● **TASK**
Exactly the lines from the start of the data through the line containing "Given: Select the" should be output, with both ends kept and nothing added.

________

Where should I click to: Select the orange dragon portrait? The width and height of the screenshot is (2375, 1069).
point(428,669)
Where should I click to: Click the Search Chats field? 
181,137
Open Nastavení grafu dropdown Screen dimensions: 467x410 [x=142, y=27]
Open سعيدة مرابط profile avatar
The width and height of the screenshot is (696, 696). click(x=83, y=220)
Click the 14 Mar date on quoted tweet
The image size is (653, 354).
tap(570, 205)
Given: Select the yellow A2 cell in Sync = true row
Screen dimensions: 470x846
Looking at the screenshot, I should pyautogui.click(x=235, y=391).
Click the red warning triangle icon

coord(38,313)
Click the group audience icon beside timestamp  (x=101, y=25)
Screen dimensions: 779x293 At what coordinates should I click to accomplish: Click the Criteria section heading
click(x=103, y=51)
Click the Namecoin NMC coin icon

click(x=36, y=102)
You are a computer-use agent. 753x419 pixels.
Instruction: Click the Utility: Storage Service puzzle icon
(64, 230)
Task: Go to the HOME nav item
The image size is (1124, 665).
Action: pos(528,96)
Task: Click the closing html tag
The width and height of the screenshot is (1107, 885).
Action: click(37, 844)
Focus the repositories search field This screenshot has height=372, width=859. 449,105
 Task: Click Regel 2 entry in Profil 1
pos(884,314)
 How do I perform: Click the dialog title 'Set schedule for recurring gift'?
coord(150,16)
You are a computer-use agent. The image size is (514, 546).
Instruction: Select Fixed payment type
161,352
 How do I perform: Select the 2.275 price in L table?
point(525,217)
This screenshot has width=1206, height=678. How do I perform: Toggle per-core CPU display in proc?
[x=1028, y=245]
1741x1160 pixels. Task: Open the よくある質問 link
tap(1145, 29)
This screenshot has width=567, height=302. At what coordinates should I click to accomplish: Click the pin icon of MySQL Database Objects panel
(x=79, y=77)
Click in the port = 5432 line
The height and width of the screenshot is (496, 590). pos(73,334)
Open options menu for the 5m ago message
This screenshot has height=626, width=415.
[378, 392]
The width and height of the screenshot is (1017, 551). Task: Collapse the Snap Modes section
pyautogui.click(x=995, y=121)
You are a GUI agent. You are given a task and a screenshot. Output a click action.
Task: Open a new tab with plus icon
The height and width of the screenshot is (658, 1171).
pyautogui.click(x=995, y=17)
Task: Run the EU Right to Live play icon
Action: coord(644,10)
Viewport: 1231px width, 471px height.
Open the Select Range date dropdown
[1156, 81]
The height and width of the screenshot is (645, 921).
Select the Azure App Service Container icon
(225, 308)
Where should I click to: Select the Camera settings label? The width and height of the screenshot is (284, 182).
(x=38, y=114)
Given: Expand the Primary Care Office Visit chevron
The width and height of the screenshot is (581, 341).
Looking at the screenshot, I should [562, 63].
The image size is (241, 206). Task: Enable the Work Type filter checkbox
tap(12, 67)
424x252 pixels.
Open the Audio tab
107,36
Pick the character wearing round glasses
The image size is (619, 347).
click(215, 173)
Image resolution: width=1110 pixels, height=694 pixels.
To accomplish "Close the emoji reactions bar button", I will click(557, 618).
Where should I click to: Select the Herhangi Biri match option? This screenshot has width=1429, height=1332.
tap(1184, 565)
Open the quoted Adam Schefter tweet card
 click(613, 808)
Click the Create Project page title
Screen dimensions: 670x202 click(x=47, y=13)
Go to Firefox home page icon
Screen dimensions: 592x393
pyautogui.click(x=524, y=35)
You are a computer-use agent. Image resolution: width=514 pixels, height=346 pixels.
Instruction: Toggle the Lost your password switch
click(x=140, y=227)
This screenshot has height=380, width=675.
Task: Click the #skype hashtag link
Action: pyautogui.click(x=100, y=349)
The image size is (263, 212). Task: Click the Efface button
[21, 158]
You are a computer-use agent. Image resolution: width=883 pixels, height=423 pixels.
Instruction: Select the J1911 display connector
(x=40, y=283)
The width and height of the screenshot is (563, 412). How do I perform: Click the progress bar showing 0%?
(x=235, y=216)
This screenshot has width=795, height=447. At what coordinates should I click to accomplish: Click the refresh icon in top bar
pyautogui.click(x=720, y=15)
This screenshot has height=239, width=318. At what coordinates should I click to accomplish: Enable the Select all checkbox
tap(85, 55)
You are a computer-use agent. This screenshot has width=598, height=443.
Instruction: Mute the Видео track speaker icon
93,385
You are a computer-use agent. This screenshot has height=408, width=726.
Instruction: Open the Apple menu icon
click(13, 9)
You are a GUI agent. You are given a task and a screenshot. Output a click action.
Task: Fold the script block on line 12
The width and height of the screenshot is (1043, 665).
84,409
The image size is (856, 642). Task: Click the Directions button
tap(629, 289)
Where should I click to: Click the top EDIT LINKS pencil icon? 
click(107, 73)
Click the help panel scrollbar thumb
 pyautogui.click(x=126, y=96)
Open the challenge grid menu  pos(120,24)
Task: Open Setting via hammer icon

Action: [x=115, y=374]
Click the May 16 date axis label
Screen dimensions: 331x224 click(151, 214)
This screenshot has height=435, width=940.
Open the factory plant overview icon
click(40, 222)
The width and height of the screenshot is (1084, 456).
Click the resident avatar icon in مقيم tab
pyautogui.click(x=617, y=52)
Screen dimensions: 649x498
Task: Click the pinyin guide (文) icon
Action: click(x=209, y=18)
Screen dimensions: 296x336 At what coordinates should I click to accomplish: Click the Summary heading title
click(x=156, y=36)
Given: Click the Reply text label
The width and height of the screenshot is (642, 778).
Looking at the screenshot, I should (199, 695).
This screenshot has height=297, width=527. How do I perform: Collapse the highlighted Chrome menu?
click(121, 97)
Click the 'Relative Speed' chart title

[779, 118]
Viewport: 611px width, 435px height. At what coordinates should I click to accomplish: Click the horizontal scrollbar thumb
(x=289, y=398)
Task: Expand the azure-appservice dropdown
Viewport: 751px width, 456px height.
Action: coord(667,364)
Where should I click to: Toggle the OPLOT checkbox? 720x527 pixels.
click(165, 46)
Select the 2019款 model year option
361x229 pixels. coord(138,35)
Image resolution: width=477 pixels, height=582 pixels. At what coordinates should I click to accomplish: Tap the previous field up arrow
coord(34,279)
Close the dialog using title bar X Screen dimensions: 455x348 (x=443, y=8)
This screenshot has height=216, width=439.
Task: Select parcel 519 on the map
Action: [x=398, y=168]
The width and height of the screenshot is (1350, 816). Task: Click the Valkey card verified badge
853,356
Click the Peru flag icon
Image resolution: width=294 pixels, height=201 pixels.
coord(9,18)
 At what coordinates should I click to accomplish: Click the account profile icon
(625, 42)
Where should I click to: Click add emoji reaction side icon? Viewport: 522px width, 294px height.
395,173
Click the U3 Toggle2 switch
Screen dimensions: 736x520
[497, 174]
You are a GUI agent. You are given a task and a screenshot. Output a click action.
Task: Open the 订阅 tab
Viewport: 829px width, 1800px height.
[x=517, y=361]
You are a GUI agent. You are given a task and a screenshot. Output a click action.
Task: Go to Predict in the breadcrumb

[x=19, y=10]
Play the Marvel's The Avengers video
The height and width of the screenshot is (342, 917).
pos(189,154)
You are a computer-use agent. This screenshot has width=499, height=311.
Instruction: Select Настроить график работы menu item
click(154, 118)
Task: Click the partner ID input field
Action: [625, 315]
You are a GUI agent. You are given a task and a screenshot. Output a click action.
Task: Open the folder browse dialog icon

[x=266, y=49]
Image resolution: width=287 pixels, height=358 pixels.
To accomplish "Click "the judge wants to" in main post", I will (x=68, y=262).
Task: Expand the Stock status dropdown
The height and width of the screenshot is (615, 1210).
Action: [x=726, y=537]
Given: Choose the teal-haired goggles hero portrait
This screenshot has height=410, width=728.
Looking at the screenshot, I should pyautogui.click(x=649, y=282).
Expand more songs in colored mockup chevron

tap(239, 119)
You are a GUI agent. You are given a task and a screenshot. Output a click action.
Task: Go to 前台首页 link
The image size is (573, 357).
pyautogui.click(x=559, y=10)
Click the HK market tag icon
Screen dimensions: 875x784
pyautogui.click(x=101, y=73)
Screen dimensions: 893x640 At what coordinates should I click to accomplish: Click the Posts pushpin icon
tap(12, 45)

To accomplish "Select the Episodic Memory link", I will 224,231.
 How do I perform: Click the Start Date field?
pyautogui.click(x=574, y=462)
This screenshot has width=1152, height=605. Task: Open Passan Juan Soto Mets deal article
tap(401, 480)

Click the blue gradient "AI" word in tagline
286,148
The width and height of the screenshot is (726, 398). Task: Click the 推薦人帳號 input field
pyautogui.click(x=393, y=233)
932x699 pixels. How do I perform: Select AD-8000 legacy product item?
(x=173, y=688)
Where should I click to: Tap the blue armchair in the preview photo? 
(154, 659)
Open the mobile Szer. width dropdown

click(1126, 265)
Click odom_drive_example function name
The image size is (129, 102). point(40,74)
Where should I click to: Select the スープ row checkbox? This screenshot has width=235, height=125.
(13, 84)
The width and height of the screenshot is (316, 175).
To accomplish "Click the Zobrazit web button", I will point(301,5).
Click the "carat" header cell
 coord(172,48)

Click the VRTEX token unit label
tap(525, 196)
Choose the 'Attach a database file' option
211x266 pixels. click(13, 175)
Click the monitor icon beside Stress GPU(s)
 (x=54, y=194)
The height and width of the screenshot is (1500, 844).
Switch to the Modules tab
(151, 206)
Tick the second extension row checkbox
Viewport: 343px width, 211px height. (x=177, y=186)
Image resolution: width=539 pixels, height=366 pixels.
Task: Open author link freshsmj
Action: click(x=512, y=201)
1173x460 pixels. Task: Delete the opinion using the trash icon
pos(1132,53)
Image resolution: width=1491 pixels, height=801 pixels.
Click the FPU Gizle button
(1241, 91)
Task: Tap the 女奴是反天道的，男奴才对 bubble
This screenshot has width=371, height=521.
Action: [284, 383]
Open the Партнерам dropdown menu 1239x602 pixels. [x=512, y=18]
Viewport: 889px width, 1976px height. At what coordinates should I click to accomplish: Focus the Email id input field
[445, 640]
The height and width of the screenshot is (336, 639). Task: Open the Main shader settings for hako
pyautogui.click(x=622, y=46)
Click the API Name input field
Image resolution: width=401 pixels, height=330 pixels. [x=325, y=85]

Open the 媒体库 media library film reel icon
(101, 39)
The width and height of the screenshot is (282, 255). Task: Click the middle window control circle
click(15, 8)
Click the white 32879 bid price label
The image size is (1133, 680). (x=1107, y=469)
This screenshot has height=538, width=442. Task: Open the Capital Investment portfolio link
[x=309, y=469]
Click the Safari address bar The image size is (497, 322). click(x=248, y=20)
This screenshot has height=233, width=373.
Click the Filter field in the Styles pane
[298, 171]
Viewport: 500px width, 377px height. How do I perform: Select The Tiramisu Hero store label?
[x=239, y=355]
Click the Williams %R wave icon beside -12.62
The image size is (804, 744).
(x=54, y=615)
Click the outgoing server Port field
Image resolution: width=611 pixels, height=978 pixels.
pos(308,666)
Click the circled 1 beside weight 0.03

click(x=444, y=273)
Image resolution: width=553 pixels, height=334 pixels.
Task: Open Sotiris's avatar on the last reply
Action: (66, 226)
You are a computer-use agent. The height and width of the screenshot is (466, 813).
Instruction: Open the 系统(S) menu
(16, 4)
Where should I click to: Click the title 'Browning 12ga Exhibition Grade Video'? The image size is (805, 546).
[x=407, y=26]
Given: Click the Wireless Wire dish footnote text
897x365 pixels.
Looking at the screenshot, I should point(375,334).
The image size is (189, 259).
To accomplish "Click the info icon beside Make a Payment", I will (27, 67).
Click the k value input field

________

● **ANSWER BOX**
Where should I click to: Select the orange dragon portrait? The width and height of the screenshot is (2375, 1069).
point(428,669)
Where should I click to: Click the Search Chats field? 
181,137
Open Nastavení grafu dropdown Screen dimensions: 467x410 [x=142, y=27]
Open سعيدة مرابط profile avatar
The width and height of the screenshot is (696, 696). click(x=83, y=220)
Click the 14 Mar date on quoted tweet
The image size is (653, 354).
tap(570, 205)
Given: Select the yellow A2 cell in Sync = true row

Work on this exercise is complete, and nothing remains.